Alhasil Sabrina mengeluarkan uangnya dan memberikan kepada Razel, setelah itu dia harus masuk kembali ke dalam kantor untuk rapat dadakan yang harus segera di hadirinya.
“ Ini uangnya.” Razel memberikan uang itu kepada Ben dan membuatnya tersenyum dengan puas.
“ Kita pulang sekarang.?” Tanya Ben melirik Razel.
“ Tentu saja.” Jawab Razel ingin kembali melanjutkan waktu santainya di rumah.
**
Saat perjalanan pulang ke rumah mendadak motor Ben mogok sampai mereka harus berhenti di pinggir jalan, Razel memarahinya dan segera menyuruhnya untuk memperbaiki motor itu.
Matahari saat ini bersinar sangat terik dan membuat cuaca terasa lebih panas, Razel pun bergegas mencari tempat teduh selagi Ben pergi mencari bengkel untuk memperbaikinya.
“ Aku nggak mau pulang, lepasin aku.” Teriak anak laki-laki itu dan berhasil lolos dari pria yang hendak membawanya pergi.

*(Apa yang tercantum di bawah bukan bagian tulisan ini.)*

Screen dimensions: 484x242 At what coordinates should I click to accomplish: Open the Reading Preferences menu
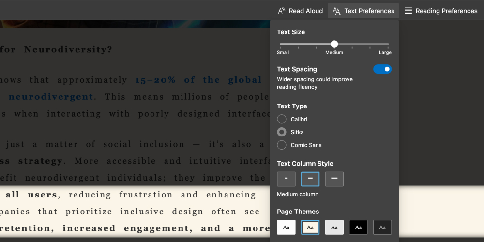tap(441, 11)
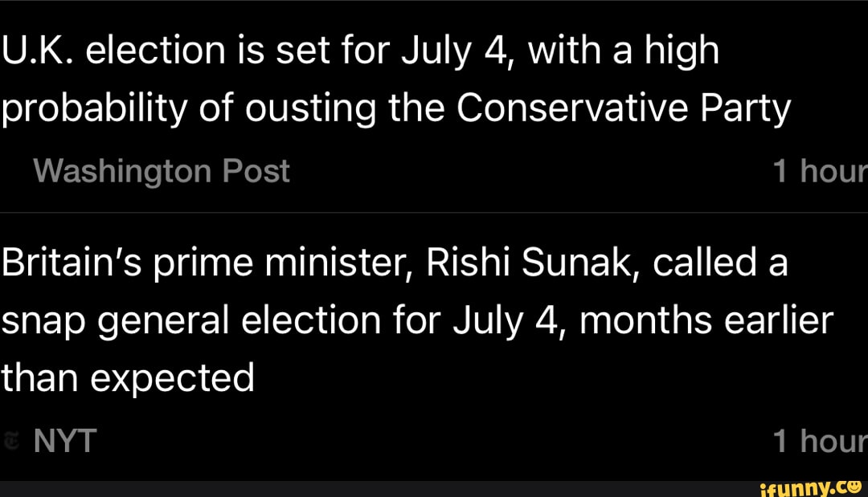Select the Washington Post source label
The width and height of the screenshot is (868, 497).
click(x=162, y=171)
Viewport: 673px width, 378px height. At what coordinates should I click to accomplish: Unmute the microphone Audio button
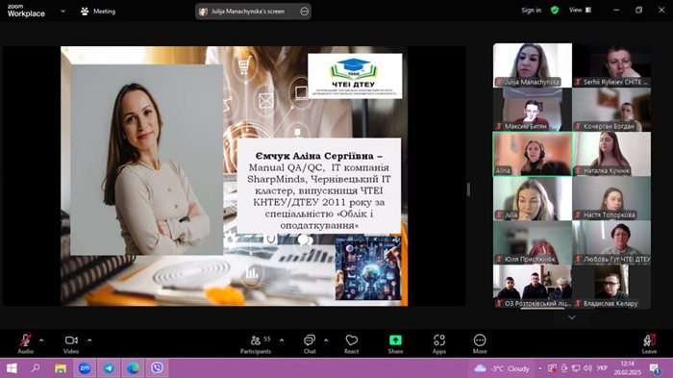[x=25, y=344]
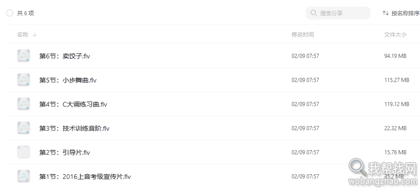The width and height of the screenshot is (420, 190).
Task: Click the magnifier icon in search box
Action: [x=314, y=13]
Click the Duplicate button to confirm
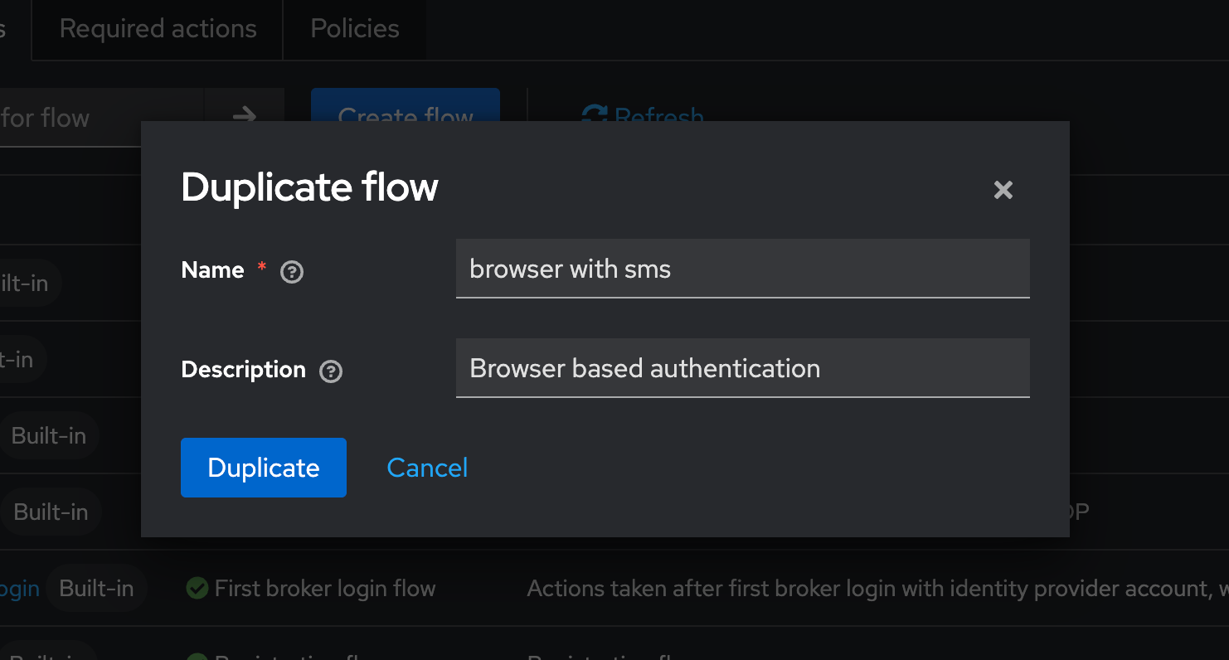 pyautogui.click(x=263, y=467)
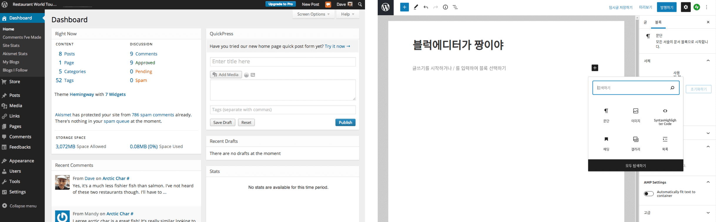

Razel sempat mendengar teriakan anak itu dan menoleh, dia berdiri dengan tatapan terkejut begitu mengenali sosok anak laki-laki yang berlari ke arahnya.
“ Giovani.?”
“ Bu Guru.”
Razel berhasil menangkap Giovani dan langsung menggendongnya, kemudian sosok pria yang mengejarnya tak lain adalah Alvero meminta dengan sangat sopan untuk mengembalikan Giovani kepadanya.
“ Aku nggak mau pulang ke rumah, aku takut.” Ucap Giovani memeluk tubuh Razel dengan sangat erat.

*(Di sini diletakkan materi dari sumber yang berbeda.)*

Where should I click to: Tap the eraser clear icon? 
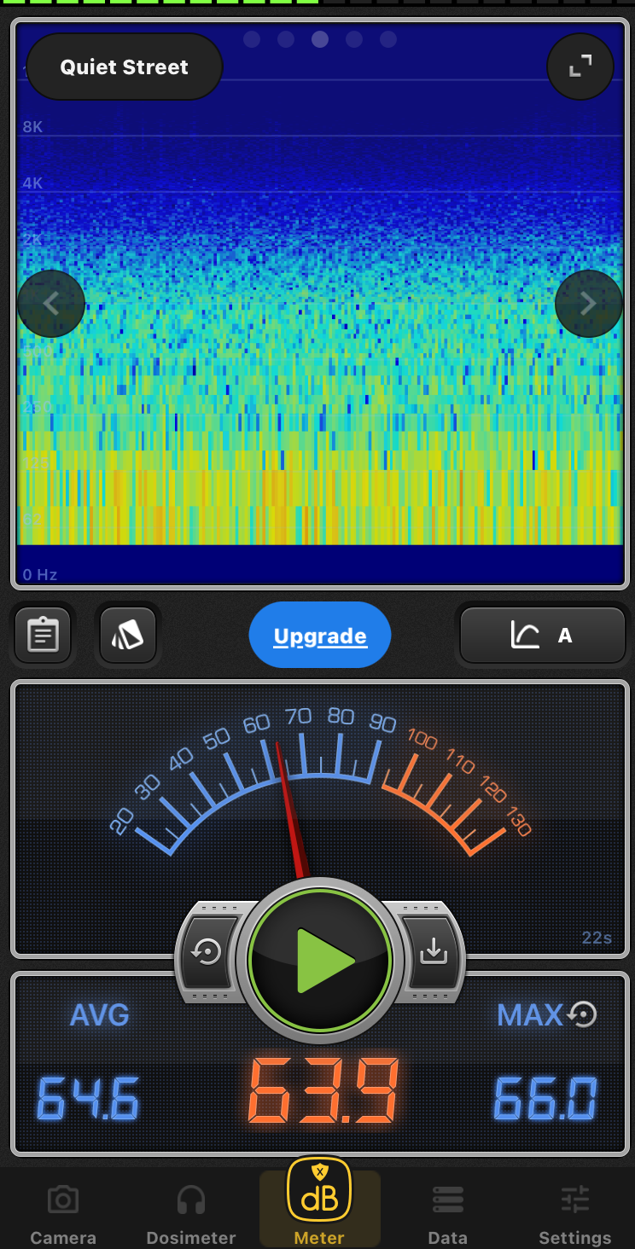click(x=127, y=635)
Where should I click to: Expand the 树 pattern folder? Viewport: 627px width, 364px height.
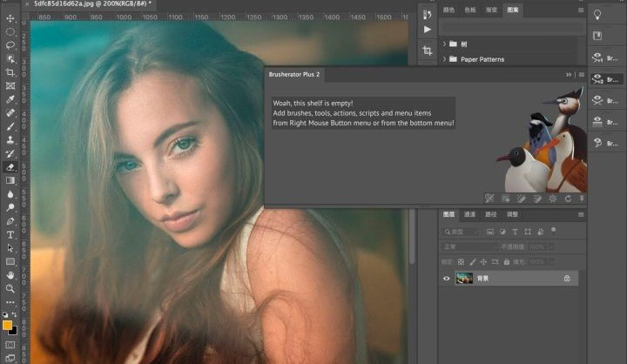[x=444, y=43]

“ Gio, papamu sudah menunggu di rumah ayo segera pulang.” Ajak Alvero lagi.
Razel mencoba memahami situasi ini sejenak, mengapa Giovani berada di sekitar tempat ini dan kenapa dia begitu takut untuk pulang ke rumah. Kemarin dia tidak masuk sekolah, melihat kondisinya baik-baik saja artinya dia tidak sedang sakit.

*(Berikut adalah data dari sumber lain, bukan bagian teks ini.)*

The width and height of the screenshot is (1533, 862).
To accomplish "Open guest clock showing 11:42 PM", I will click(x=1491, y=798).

“ Maaf tuan, biarkan saya bicara dengan Giovani sebentar. Nanti saya akan membawanya ke anda setelah dia merasa lebih baik.” Ujar Razel kemudian membuat Alvero terpaksa membiarkannya.
Razel meletakkan Giovani di atas kursi tempatnya duduk barusan, kemudian dia mencoba menatap rambut Giovani yang berantakan.
“ Kamu kenapa nggak mau pulang.?”
“ Papa jahat, dia mau mengurungku di kamar kalau aku pulang ke rumah.”
“ Gio dengarkan ibu, kamu harus pulang nak. Orang tua kamu pasti khawatir, mereka sayang sama kamu makanya kamu nggak boleh main sembarangan.”
“ Tapi rumah itu neraka, aku nggak suka berada disana.”
“ Kemarin kenapa Gio nggak sekolah.?”
“ Papa nggak boleh aku pergi sekolah, dia mengurungku di kamar.”
“ Mungkin Gio udah berbuat sesuatu yang membuat papa marah, makanya Gio di hukum sama papa Gio.”
“ Papa jahat.”
“ Papa jahat.”
Gio terus mengulanginya sampai dia kesal dan berteriak histeris, Razel bingung namun Alvero kembali dengan memaksa membawa Giovani kembali ke dalam mobil.
Razel sebenarnya penasaran apa yang membuat Giovani sampai seperti itu, dia tidak bisa bertanya kepada Alvero sebab pria itu tidak membiarkannya untuk bicara.
Sebelum masuk ke dalam mobil, Razel sempat melihat tanda di tangan Alvero yang berbentuk seperti ular. Tiba-tiba saja Razel mengingat sesuatu yang membuat dirinya merasa curiga.
Razel pun hanya dapat melihat mobil itu membawa giovani bersama mereka. Tato ular itu membuatnya beranggapan apakah Alvero adalah seorang gangster atau mafia? Namun jika itu benar, maka Giovani memang mengalami masalah di rumahnya.
“ Razel, aku sudah selesai memperbaiki motorku ayo kita pulang.” Sahut Ben yang baru saja datang.
Mungkin ini bukan waktu yang tepat untuk mencaritahu semuanya, lagi pula Razel tidak memiliki wewenang untuk ikut campur apalagi dengan tidak adanya barang bukti untuk menguak semuanya.
“ Ayo kita pulang saja.” Ucap Razel begitu dia sudah ada di atas motor Ben.